= Het Huis Anubis en de Vijf van het Magische Zwaard =

Het Huis Anubis en de Vijf van Het Magische zwaard (meaning The House of Anubis and the Five of the Magical Sword) is a Dutch / Flemish mystery series in which five people, each born with an oversensitive sense, have to fight against Dark Druids who want to steal their senses for their own purposes. The House of Anubis and the Five of the Magical Sword has aired since 17 March 2010 and was broadcast on Nickelodeon. The last episode aired in 2011. There will not be a third season. The program is produced in association with Studio 100.

The series is a sequel / spin-off to Het Huis Anubis, which ended a year earlier. No traces of the last residents and the cast of the original series are in the new series, although this new cast did make a cameo appearance in the last Anubis film. The movie, called: De terugkeer van Sibuna (meaning The Return of Sibuna), is about Nienke (Nina) and the rest of the club (Fabian, Jeroen (Jerome) and Amber) trying to save Appie (Alfie) from a German clan, who want to curse him to make themselves the rulers of the world.

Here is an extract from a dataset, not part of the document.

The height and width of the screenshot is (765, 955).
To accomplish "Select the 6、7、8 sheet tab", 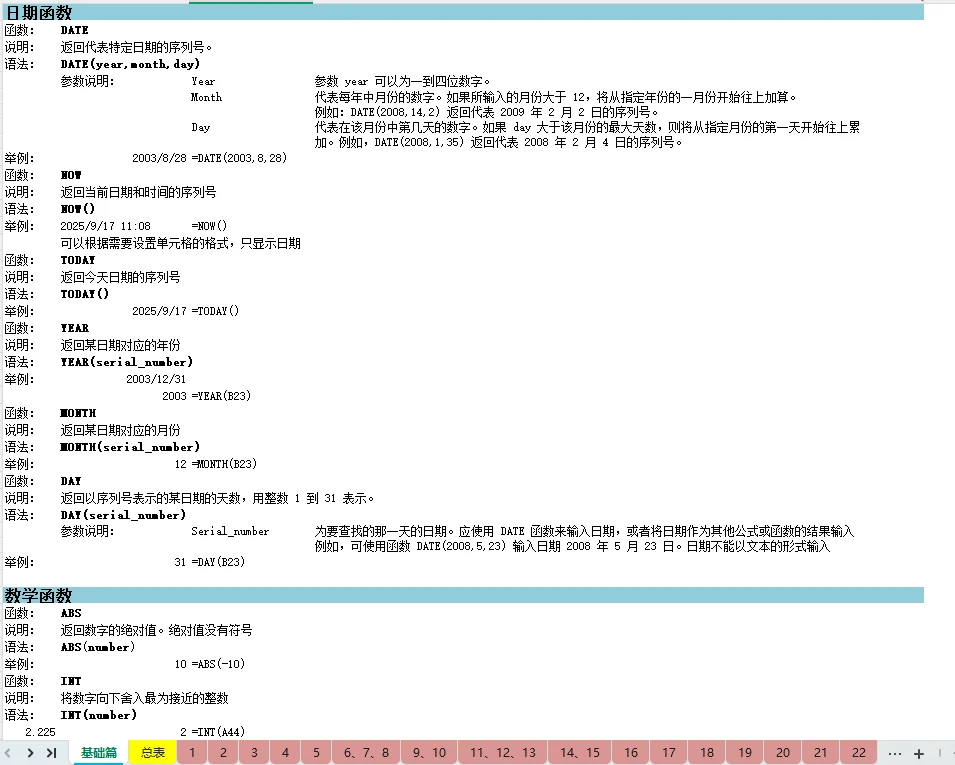I will click(x=365, y=752).
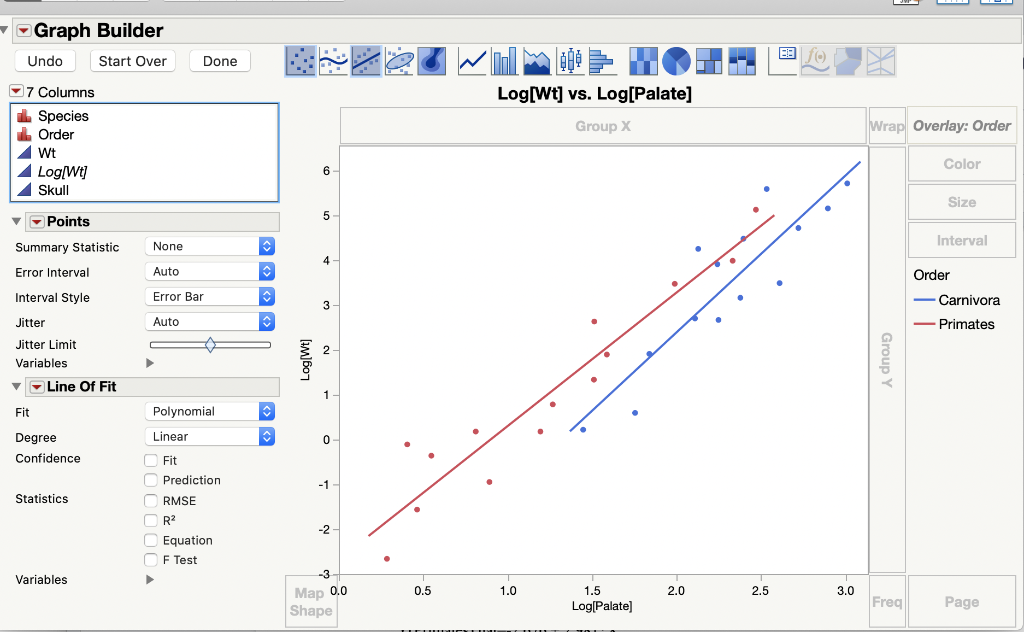
Task: Collapse the Line Of Fit panel
Action: pos(17,387)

The only character to appear in both the original and this spin-off is Victor. He appears in the teaser for first episode, where he's seen selling the House to Kai and Arlène.

==Plot==

===Season 1 ===
Five teenagers are invited to the House of Anubis. Each one of them has their own hypersensitive sense that they have to suppress to be able to live like normal teenagers. According to Merlin's prophecy, they have to develop their senses and work together to unravel the mystery of the Dark Druids, and ultimately, defeat them to protect the Magical Sword - which is, indeed, the legendary Excalibur.

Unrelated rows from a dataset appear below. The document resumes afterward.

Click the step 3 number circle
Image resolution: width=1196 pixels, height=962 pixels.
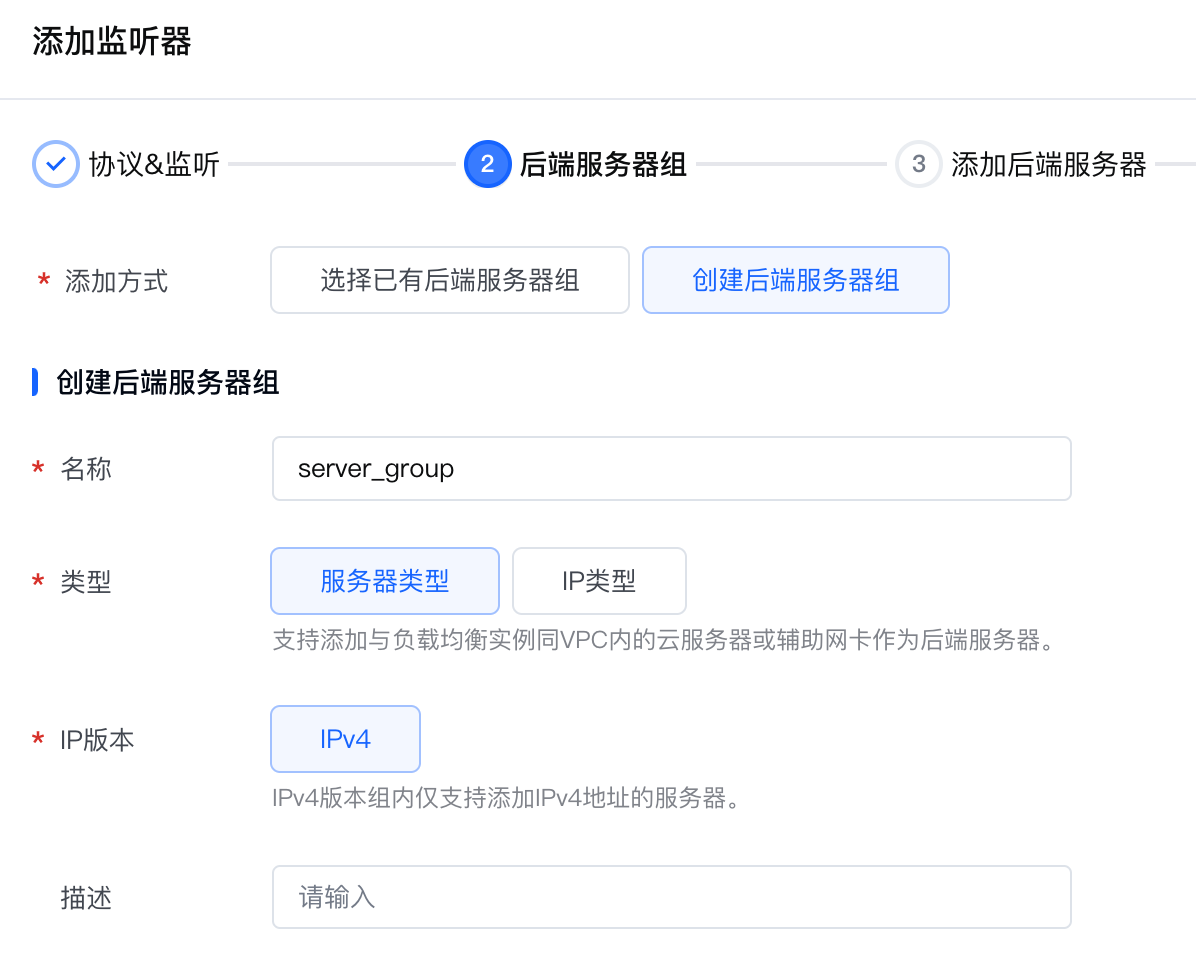(x=918, y=164)
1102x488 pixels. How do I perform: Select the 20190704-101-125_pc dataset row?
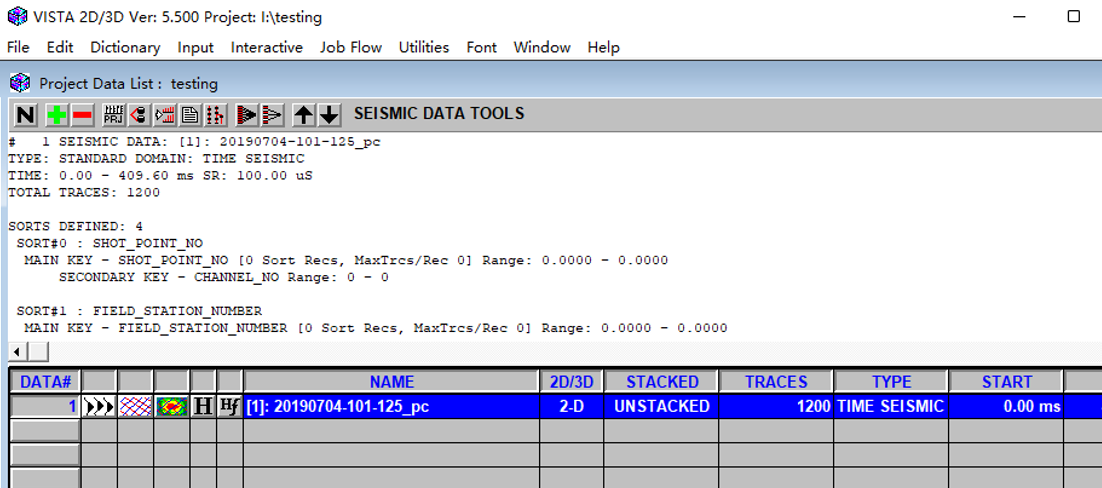(390, 406)
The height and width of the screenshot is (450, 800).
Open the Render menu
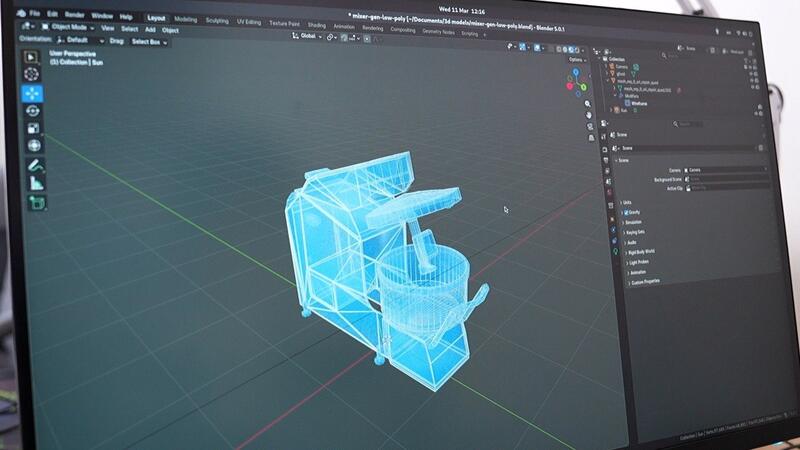point(76,16)
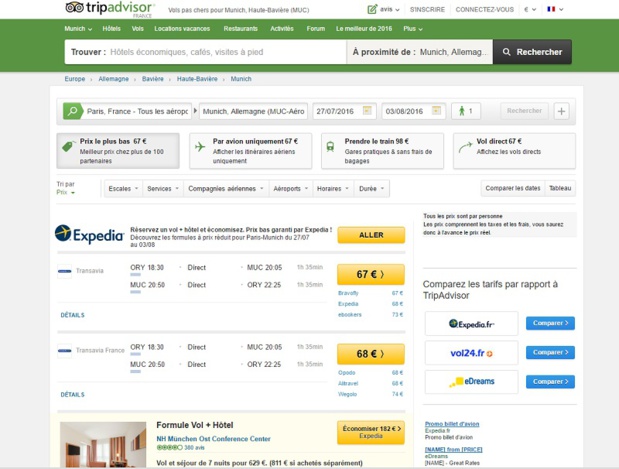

Sterre, Anastacia, Pim, Raphael and Marcel live together under the leadership of the mysterious landlords Arléne and Kai. The teens do not know about the existence of Kai because he hides himself, and spies on the teens by use of cameras. Arléne knows this and is very nice to the kids so they feel at home. The truth, however, is that Kai and Arléne are Dark Druids who want to use the senses the children have to revive Ewan, Kai's brother. One of the girls, Sterre, also starts hearing voices and seeing a girl. But what does this girl want? Will she warn Sterre for Arléne and Kai?

===Season 2 ===
With the Dark Druids gone, the Five should be safe. But nothing is as it seems...
There is another danger the Five doesn't know about: the evil enchantress Morgana le Fay wants to get her hands on the sword of King Arthur. Merlin warns the Five: their senses must come back and they have to learn to control their powers, because only the Five, all together, can defeat Morgana. But Morgana has a helper, Thomas, who moved into the house with his mother. Morgana orders him to separate the Five so that they will never unite to fight against Morgana. Morgana says that he must prevent that the Five get their sense back.

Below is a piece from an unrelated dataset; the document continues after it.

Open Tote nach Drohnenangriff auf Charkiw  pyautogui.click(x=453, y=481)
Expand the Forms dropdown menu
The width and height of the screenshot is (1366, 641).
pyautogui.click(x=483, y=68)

And Morgana's plans works. Anastacia falls in love with Thomas and Thomas knows a way to get them all angry at each other. He has a bracelet that gives him the power to shapeshift. He turns himself into Raphael and tells Sterre that he doesn't like her anymore. But when Sterre tells the real Raphael, he thinks she made it up to be with Pim. Pim is in love with Sterre, but also meets Cato, the new principal's daughter, who falls in love with him. Sterre likes Pim now, but Thomas shapeshifts into Pim, telling her that he likes Cato. Sterre gets angry at the real Pim, but he doesn't remember anything. In the meantime Anastacia is trying to become lead singer in the school band, but she can't sing. She also has concurration; Hester, the sister of Cato. Will it all work out?